*JOB:*
Count how many lines of the items below contain the string "list", treating uppercase and lowercase as different. Reply with that number only.

____

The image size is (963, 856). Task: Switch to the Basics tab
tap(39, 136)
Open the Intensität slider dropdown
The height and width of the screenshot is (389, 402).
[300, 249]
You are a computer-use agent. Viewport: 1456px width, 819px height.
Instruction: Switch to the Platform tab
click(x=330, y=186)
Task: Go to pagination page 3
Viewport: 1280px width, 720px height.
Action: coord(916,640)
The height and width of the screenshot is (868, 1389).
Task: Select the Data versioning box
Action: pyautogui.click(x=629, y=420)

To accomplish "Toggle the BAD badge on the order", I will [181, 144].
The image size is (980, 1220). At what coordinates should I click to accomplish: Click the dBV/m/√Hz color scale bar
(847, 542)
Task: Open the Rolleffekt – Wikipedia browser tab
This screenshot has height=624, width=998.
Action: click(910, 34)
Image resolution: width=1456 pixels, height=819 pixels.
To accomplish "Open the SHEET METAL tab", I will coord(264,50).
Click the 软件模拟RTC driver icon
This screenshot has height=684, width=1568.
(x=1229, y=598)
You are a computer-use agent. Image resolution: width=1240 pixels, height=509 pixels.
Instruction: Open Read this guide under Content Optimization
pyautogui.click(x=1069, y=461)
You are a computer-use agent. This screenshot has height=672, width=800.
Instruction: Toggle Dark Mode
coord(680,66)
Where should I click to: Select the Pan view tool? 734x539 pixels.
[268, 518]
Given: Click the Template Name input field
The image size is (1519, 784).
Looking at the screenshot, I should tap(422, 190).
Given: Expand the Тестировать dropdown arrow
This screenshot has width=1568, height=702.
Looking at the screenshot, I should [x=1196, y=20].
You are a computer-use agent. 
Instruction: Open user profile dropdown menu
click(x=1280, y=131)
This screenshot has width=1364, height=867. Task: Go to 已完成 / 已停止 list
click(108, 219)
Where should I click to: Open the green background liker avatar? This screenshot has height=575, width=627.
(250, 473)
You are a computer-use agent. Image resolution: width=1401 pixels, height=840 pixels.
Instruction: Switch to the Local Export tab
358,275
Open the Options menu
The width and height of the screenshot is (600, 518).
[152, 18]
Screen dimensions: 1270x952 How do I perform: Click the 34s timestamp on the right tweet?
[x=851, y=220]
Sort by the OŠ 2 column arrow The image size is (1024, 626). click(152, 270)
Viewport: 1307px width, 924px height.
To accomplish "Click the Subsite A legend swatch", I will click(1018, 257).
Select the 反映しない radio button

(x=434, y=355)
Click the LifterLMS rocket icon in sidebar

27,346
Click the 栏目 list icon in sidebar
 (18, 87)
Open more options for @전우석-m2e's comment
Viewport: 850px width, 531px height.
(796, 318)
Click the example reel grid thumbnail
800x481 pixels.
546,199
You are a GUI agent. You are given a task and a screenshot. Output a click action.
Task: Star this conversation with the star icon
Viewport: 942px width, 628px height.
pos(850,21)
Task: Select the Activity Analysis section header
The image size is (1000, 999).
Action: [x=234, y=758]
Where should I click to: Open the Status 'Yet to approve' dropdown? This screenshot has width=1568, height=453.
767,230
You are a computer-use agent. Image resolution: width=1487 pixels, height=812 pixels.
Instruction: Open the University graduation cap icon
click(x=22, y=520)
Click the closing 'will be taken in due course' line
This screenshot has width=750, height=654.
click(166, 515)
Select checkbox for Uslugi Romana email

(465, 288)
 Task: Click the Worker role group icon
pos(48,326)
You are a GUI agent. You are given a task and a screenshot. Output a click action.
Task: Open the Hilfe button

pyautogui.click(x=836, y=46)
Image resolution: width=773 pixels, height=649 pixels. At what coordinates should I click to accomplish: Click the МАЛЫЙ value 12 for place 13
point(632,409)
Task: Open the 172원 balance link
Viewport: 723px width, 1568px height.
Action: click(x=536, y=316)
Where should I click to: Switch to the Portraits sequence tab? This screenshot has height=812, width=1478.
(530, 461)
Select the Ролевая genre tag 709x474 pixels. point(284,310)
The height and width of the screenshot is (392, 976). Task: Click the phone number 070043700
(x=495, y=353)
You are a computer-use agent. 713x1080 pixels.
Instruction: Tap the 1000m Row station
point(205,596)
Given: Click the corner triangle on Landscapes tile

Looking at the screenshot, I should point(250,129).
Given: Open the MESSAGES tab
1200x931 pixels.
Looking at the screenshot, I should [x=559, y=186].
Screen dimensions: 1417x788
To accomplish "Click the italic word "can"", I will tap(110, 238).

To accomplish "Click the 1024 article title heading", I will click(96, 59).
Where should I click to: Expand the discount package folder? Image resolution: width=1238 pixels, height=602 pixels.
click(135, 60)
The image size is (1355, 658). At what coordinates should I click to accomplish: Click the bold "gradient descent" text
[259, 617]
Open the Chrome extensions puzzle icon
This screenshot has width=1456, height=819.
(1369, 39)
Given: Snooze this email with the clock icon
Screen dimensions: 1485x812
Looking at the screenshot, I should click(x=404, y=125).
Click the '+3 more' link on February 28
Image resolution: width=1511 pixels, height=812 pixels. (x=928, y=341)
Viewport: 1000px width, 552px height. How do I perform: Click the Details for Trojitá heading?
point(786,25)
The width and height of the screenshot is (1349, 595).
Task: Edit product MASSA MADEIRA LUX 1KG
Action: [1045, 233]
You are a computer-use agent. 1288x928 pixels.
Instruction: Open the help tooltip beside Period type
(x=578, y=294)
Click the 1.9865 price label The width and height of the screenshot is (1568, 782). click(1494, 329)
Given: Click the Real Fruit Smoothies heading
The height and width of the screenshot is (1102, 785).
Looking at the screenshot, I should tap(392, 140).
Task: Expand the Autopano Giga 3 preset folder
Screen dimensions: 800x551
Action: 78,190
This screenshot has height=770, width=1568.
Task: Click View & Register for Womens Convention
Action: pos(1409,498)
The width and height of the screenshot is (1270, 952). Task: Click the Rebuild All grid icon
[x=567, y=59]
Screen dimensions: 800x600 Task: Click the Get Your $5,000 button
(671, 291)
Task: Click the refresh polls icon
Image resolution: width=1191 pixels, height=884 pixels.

____

*RESULT OF THE TASK:*
2